Due to the non-deterministic behavior of the function `index_select_nd`( See [link](https://pytorch.org/docs/stable/notes/randomness.html)), it is hard to exactly reproduce the training process of finetuning. Therefore, we provide the finetuned model for eleven datasets to guarantee the reproducibility of the experiments.  
- BBBP:  [BASE](https://ai.tencent.com/ailab/ml/ml-data/grover-models/finetune/grover_base_ft_refine/bbbp.tar.gz), [LARGE](https://ai.tencent.com/ailab/ml/ml-data/grover-models/finetune/grover_large_ft_refine/bbbp.tar.gz)
- SIDER: [BASE](https://ai.tencent.com/ailab/ml/ml-data/grover-models/finetune/grover_base_ft_refine/sider.tar.gz), [LARGE](https://ai.tencent.com/ailab/ml/ml-data/grover-models/finetune/grover_large_ft_refine/sider.tar.gz)
- ClinTox: [BASE](https://ai.tencent.com/ailab/ml/ml-data/grover-models/finetune/grover_base_ft_refine/clintox.tar.gz), [LARGE](https://ai.tencent.com/ailab/ml/ml-data/grover-models/finetune/grover_large_ft_refine/clintox.tar.gz)
- BACE: [BASE](https://ai.tencent.com/ailab/ml/ml-data/grover-models/finetune/grover_base_ft_refine/bace.tar.gz), [LARGE](https://ai.tencent.com/ailab/ml/ml-data/grover-models/finetune/grover_large_ft_refine/bace.tar.gz)
- Tox21: [BASE](https://ai.tencent.com/ailab/ml/ml-data/grover-models/finetune/grover_base_ft_refine/tox21.tar.gz), [LARGE](https://ai.tencent.com/ailab/ml/ml-data/grover-models/finetune/grover_large_ft_refine/tox21.tar.gz)
- ToxCast: [BASE](https://ai.tencent.com/ailab/ml/ml-data/grover-models/finetune/grover_base_ft_refine/toxcast.tar.gz), [LARGE](https://ai.tencent.com/ailab/ml/ml-data/grover-models/finetune/grover_large_ft_refine/toxcast.tar.gz)
- FreeSolv: [BASE](https://ai.tencent.com/ailab/ml/ml-data/grover-models/finetune/grover_base_ft_refine/freesolv.tar.gz), [LARGE](https://ai.tencent.com/ailab/ml/ml-data/grover-models/finetune/grover_large_ft_refine/freesolv.tar.gz)
- ESOL: [BASE](https://ai.tencent.com/ailab/ml/ml-data/grover-models/finetune/grover_base_ft_refine/esol.tar.gz), [LARGE](https://ai.tencent.com/ailab/ml/ml-data/grover-models/finetune/grover_large_ft_refine/esol.tar.gz)
- Lipo: [BASE](https://ai.tencent.com/ailab/ml/ml-data/grover-models/finetune/grover_base_ft_refine/lipo.tar.gz), [LARGE](https://ai.tencent.com/ailab/ml/ml-data/grover-models/finetune/grover_large_ft_refine/lipo.tar.gz)
- QM7: [BASE](https://ai.tencent.com/ailab/ml/ml-data/grover-models/finetune/grover_base_ft_refine/qm7.tar.gz), [LARGE](https://ai.tencent.com/ailab/ml/ml-data/grover-models/finetune/grover_large_ft_refine/qm7.tar.gz)
- QM8 [BASE](https://ai.tencent.com/ailab/ml/ml-data/grover-models/finetune/grover_base_ft_refine/qm8.tar.gz), [LARGE](https://ai.tencent.com/ailab/ml/ml-data/grover-models/finetune/grover_large_ft_refine/qm8.tar.gz)

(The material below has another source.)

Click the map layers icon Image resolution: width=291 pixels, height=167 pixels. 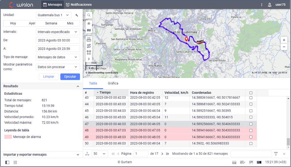(x=89, y=30)
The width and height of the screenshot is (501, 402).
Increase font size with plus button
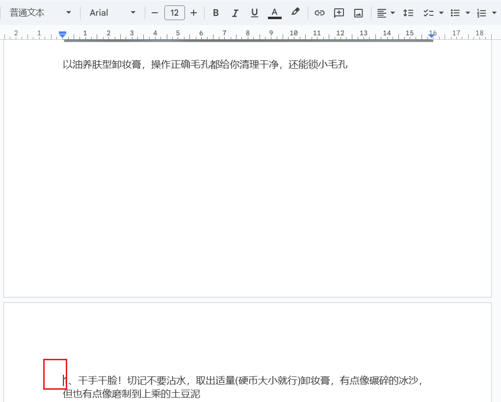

We provide the `eval` function to reproduce the experiments. Suppose the finetuned model is placed in `model/finetune/`. 

```
python main.py eval --data_path exampledata/finetune/bbbp.csv \
                    --features_path exampledata/finetune/bbbp.npz \
                    --checkpoint_dir model/finetune/bbbp \
                    --dataset_type classification \
                    --split_type scaffold_balanced \
                    --ensemble_size 1 \
                    --num_folds 3 \
                    --metric auc \
                    --no_features_scaling
```

**Note:** The defualt `metric` setting is `rmse` for regression tasks. 
For `QM7` and `QM8` datasets, you need to set `metric` as  `mae` to reproduce the results. 
For classification tasks, you need to set `metric` as `auc`.

## Known Issues

-  Comparing with the original implementation, we add the `dense` connection in MessagePassing layer in `GTransformer` . If you do not want to add the dense connection in MessagePasssing layer, please fix it at `L256` of `model/layers.py`.

## Roadmap

 - Implementation of `GTransformer` in [DGL](https://github.com/dmlc/dgl) / [PyG](https://github.com/rusty1s/pytorch_geometric).
 - The improvement of self-supervised tasks, e.g. more semantic motifs.

## Reference
```
@article{rong2020self,
  title={Self-Supervised Graph Transformer on Large-Scale Molecular Data},
  author={Rong, Yu and Bian, Yatao and Xu, Tingyang and Xie, Weiyang and Wei, Ying and Huang, Wenbing and Huang, Junzhou},
  journal={Advances in Neural Information Processing Systems},
  volume={33},
  year={2020}
}
```
## Disclaimer 
This is not an officially supported Tencent product.